Stichwort Buchung: Beim Buchen überweist man das Geld an AirBnB, der Gastgeber bekommt es aber erst, nachdem der Gast angekommen ist. Was passiert mit dem Geld in der Zwischenzeit - manchmal Monate?
Das Geld wird in einem sicheren Konto aufbewahrt und kommt nicht auf unser Firmenkonto, wird also nicht für unser Geschäft eingesetzt. Der Grund:Wir wollen beide Parteien, Gast und Gastgeber, absichern. Der Host will eine Zusicherung, dass die Buchung ernst gemeint ist, und der Gast muss es nicht gleich an den Gastgeber überweisen und kriegt es im Falle eines Problems zurück - etwa, wenn die Unterkunft nicht so wie beschrieben ist.

AirBnB sitzt aber trotzdem oft monatelang auf dem Geld. Bekommen Sie Zinsen dafür?
Wir machen null Zinsen mit dem Geld, und selbst wenn wir es versuchen würden, wäre das nicht viel Geld.

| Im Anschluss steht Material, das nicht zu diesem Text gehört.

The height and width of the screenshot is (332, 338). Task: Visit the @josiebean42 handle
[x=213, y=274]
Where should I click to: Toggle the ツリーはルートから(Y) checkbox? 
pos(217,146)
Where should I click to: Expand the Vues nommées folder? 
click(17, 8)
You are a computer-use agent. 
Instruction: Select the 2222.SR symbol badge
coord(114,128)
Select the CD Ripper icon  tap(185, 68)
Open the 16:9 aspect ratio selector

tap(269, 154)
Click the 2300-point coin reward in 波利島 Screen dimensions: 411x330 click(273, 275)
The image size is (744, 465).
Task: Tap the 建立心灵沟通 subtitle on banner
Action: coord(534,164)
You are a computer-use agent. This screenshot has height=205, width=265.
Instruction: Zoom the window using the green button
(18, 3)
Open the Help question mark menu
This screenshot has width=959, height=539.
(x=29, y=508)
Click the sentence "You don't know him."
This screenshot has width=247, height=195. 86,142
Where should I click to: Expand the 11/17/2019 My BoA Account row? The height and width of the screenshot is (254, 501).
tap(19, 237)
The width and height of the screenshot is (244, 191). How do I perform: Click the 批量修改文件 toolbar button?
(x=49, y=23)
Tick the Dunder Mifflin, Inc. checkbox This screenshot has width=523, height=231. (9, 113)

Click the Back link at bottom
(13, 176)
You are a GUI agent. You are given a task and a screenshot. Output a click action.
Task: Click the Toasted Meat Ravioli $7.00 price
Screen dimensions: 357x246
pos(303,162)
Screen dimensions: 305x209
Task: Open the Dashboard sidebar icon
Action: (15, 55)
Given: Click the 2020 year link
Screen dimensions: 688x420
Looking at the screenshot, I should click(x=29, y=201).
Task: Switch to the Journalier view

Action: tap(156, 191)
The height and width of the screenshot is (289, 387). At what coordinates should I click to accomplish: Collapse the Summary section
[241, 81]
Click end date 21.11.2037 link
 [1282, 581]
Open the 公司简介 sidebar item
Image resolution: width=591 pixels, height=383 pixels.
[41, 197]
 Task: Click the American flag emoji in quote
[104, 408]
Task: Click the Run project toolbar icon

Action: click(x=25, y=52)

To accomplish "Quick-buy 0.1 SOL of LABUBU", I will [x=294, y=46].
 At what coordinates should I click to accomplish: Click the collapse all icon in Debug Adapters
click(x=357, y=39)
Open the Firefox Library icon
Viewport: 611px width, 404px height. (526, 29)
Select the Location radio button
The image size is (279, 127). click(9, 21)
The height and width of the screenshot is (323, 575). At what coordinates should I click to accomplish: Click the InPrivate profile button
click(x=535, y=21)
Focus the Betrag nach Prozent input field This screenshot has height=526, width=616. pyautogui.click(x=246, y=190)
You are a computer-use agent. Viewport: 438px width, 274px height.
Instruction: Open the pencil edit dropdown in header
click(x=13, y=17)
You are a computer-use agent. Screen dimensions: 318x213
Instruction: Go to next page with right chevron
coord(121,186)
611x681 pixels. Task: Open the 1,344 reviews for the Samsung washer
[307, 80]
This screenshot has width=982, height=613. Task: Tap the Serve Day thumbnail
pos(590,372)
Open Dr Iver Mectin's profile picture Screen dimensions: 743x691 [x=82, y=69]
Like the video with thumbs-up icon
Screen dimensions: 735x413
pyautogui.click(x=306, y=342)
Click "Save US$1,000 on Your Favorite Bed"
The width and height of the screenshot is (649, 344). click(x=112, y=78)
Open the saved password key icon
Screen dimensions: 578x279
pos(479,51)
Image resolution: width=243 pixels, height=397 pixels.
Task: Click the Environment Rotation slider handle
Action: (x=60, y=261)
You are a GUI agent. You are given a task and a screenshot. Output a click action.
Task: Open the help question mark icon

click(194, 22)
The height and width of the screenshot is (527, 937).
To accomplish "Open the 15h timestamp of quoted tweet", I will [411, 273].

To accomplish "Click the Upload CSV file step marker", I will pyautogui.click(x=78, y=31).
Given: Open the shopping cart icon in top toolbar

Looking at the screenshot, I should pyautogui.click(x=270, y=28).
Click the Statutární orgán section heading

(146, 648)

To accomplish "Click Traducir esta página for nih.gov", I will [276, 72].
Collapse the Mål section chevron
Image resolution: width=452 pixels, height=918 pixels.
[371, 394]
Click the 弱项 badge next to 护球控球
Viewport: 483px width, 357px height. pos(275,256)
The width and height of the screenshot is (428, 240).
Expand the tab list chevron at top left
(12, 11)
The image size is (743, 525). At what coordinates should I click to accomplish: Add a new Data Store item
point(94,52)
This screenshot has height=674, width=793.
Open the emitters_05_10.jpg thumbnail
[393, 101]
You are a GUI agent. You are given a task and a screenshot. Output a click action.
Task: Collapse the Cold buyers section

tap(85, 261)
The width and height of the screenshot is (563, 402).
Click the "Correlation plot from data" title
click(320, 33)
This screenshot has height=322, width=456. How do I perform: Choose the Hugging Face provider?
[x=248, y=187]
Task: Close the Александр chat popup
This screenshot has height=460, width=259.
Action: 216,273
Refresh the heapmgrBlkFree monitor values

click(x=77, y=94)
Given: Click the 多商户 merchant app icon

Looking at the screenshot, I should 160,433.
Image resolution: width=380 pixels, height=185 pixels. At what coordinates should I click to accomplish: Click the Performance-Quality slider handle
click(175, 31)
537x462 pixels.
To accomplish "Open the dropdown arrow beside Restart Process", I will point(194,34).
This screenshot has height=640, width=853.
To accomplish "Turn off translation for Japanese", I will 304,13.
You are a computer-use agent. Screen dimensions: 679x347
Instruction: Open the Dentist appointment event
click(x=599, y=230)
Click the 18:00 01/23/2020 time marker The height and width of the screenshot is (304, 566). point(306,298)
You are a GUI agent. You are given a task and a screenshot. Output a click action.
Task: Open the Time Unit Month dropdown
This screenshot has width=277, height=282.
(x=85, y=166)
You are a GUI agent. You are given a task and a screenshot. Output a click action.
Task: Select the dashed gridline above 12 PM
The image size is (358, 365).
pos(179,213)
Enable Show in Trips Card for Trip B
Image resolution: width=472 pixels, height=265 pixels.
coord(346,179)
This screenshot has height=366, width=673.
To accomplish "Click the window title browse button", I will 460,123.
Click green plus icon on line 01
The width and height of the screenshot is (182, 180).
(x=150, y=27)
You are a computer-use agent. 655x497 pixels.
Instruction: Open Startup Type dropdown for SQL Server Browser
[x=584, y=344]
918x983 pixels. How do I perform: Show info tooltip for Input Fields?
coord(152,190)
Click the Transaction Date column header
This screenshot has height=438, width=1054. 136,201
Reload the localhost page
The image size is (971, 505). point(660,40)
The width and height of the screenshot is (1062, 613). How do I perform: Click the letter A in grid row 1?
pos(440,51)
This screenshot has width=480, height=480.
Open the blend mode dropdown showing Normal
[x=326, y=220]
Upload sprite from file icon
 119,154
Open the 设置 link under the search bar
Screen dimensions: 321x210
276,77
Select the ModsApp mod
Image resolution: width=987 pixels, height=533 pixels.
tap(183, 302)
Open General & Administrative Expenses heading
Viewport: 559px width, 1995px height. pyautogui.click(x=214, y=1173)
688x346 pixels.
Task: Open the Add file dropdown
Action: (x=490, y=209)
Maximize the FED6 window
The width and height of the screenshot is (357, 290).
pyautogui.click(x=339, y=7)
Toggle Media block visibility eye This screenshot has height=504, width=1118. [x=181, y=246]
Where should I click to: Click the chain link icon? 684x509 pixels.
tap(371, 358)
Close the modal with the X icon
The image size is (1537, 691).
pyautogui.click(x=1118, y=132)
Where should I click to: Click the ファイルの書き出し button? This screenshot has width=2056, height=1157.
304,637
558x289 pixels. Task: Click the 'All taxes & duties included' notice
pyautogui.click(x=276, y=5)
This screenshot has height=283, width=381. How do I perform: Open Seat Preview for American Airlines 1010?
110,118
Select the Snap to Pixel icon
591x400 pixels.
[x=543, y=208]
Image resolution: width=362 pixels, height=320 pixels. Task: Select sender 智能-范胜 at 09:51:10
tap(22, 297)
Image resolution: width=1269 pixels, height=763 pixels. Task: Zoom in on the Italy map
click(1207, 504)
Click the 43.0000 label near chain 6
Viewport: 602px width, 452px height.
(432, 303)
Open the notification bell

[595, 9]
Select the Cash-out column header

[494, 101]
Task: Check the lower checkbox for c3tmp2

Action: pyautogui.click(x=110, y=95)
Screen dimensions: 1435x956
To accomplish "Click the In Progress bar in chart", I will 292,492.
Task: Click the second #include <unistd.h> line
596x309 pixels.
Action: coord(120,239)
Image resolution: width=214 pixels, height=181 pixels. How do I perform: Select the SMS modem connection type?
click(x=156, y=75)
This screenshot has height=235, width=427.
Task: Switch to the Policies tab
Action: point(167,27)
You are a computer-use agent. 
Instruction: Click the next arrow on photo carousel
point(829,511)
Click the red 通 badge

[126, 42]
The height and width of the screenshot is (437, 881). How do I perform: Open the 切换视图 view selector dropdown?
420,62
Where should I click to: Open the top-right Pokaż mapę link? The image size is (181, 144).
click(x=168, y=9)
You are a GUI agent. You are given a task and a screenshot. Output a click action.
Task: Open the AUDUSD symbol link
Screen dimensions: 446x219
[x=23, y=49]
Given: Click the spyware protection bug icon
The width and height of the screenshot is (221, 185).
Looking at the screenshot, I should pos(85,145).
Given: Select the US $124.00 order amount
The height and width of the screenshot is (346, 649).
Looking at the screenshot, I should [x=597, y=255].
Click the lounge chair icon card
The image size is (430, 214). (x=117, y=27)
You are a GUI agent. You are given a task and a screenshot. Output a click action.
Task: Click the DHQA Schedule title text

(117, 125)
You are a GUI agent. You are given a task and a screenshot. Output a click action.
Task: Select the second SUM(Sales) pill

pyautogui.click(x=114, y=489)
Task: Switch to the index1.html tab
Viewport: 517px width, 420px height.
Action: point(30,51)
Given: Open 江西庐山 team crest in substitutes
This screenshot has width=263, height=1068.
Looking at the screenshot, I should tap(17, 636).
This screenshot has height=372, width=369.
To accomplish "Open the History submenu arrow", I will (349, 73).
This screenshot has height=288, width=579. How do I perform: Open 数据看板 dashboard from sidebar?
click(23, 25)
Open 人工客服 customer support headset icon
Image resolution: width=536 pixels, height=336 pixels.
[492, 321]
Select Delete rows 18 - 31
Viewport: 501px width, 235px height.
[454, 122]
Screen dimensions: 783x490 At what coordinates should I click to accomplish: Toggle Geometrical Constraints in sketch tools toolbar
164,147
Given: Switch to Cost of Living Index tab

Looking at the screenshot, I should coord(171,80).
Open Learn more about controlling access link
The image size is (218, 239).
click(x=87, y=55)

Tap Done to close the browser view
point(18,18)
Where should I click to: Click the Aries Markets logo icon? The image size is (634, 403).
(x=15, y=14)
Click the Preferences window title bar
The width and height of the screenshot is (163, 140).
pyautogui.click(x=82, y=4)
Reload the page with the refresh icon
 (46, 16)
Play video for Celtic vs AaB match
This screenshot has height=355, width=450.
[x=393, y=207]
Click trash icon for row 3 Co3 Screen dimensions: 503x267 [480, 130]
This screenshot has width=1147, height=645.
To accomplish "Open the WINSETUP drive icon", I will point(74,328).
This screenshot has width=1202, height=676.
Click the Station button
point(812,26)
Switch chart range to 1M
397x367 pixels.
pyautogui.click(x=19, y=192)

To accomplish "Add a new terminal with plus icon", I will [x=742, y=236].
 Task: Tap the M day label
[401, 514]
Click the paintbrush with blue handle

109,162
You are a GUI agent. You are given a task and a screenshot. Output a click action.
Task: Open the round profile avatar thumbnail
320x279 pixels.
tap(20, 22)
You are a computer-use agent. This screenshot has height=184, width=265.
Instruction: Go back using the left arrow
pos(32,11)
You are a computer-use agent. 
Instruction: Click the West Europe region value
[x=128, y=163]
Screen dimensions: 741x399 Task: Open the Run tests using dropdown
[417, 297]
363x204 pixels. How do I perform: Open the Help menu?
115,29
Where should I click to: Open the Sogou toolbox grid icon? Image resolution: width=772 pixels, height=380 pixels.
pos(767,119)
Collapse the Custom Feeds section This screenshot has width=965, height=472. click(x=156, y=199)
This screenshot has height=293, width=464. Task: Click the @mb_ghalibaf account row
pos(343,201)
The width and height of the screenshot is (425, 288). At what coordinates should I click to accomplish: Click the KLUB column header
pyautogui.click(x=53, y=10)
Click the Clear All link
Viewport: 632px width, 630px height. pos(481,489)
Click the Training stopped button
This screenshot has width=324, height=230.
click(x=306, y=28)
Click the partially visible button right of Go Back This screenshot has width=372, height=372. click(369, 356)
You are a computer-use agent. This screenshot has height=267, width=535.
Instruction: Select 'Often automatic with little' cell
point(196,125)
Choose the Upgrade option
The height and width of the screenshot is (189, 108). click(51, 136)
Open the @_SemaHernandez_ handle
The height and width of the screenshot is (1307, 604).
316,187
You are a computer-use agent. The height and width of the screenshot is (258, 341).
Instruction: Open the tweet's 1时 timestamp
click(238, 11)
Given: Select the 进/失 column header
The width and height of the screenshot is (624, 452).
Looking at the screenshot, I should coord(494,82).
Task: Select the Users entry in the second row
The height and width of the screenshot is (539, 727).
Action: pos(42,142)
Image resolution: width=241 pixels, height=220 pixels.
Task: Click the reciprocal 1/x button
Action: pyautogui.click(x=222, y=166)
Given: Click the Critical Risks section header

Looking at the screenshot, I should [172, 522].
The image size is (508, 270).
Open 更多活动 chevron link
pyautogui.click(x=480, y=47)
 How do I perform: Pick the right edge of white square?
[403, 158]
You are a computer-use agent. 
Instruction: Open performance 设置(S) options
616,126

Wir machen damit in keinster Weise Umsatz.

Vor einigen Tagen haben Sie sich öffentlich über Nachmacher-Webseiten wie Wimdu, 9flats, Myfriendshotel and Airizu beschwert. Machen die Ihnen Ihr Geschäft kaputt?
Wir wollten unsere Nutzer warnen, weil immer mehr Vermieter von Verkäufern dieser Webseiten angeschrieben werden und sie zu einem Wechsel bringen wollen. Wir sind mehr als ein Verzeichnis von Privatunterkünften, wir sind eine echte globale Community von Reisenden und Gastgebern. Dass sich Gäste und Gastgeber gegenseitig bewerten können, hat eine Atmosphäre des Vertrauens geschaffen. Es mag Webseiten mit mehr Zimmern im Angebot geben, aber keiner hat so eine Community wie wir.

Sie werden also nicht klagen?
Das Beste, was wir tun können, ist unser Produkt zu verbessern. Erst vor ein paar Wochen haben wir Accoleo aufgekauft, eine echt talentierte Gruppe von sechs Unternehmern.

Was ist eigentlich mit Couchsurfing.org, die eine ähnliche Idee hatten? Haben sich deren Gründer schon über AirBnB beschwert?
Nein, weil wir zwei völlig verschiedene Herangehensweisen haben. Couchsurfing spricht nur eine kleine Gruppe von Menschen an, während wir unabhängig von Alter und Ansprüchen Unterkünfte vermitteln können.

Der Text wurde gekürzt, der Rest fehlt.